>>>

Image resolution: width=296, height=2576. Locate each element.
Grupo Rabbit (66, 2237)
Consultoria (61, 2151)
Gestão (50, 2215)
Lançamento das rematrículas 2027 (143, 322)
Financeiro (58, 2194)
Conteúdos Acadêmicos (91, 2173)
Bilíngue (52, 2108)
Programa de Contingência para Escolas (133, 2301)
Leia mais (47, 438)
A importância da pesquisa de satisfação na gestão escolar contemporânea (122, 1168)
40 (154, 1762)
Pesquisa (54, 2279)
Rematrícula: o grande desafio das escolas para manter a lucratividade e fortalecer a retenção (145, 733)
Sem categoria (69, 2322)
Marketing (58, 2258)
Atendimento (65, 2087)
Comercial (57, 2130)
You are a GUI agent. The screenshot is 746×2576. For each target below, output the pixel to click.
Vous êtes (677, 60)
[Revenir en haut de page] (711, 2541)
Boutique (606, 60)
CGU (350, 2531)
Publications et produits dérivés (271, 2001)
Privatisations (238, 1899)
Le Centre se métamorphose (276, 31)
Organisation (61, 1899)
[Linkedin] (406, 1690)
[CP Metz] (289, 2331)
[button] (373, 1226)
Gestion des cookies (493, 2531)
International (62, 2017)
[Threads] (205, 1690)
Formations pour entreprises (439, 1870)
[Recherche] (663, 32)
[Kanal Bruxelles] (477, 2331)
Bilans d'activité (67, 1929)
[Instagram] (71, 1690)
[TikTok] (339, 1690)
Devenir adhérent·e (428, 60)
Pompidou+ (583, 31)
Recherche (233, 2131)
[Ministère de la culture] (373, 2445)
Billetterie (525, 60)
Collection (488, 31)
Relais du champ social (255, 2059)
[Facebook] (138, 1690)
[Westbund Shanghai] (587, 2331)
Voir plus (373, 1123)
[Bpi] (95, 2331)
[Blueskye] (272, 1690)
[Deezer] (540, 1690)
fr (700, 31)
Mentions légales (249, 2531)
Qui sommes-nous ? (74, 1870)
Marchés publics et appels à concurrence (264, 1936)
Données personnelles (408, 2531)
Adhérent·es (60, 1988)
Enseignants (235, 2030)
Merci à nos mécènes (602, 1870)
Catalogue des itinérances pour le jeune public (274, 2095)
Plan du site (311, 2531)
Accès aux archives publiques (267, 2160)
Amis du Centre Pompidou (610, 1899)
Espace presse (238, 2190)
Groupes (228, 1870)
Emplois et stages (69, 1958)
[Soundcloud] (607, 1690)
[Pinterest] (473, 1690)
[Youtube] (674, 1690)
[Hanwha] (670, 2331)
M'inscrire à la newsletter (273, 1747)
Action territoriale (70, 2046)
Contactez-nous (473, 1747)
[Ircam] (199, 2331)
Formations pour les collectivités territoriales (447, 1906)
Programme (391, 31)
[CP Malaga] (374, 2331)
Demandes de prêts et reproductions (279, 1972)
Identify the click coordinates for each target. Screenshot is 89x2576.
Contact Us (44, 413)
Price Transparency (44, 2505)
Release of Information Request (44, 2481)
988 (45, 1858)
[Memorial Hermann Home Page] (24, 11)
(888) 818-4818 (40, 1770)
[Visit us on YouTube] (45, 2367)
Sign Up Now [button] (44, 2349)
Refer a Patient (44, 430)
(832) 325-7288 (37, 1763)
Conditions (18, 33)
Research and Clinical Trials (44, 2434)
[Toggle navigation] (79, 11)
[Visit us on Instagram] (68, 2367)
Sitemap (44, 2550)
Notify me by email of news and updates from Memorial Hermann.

<<<

» WHAT YOU HAVE TO DO: All lines above from the one with "Sem categoria (69, 2322)" to the one with "Organisation (61, 1899)", inclusive, should be copied exactly, and no other lines.

» THE COMPLETED TASK:
Sem categoria (69, 2322)
Marketing (58, 2258)
Atendimento (65, 2087)
Comercial (57, 2130)
You are a GUI agent. The screenshot is 746×2576. For each target below, output the pixel to click.
Vous êtes (677, 60)
[Revenir en haut de page] (711, 2541)
Boutique (606, 60)
CGU (350, 2531)
Publications et produits dérivés (271, 2001)
Privatisations (238, 1899)
Le Centre se métamorphose (276, 31)
Organisation (61, 1899)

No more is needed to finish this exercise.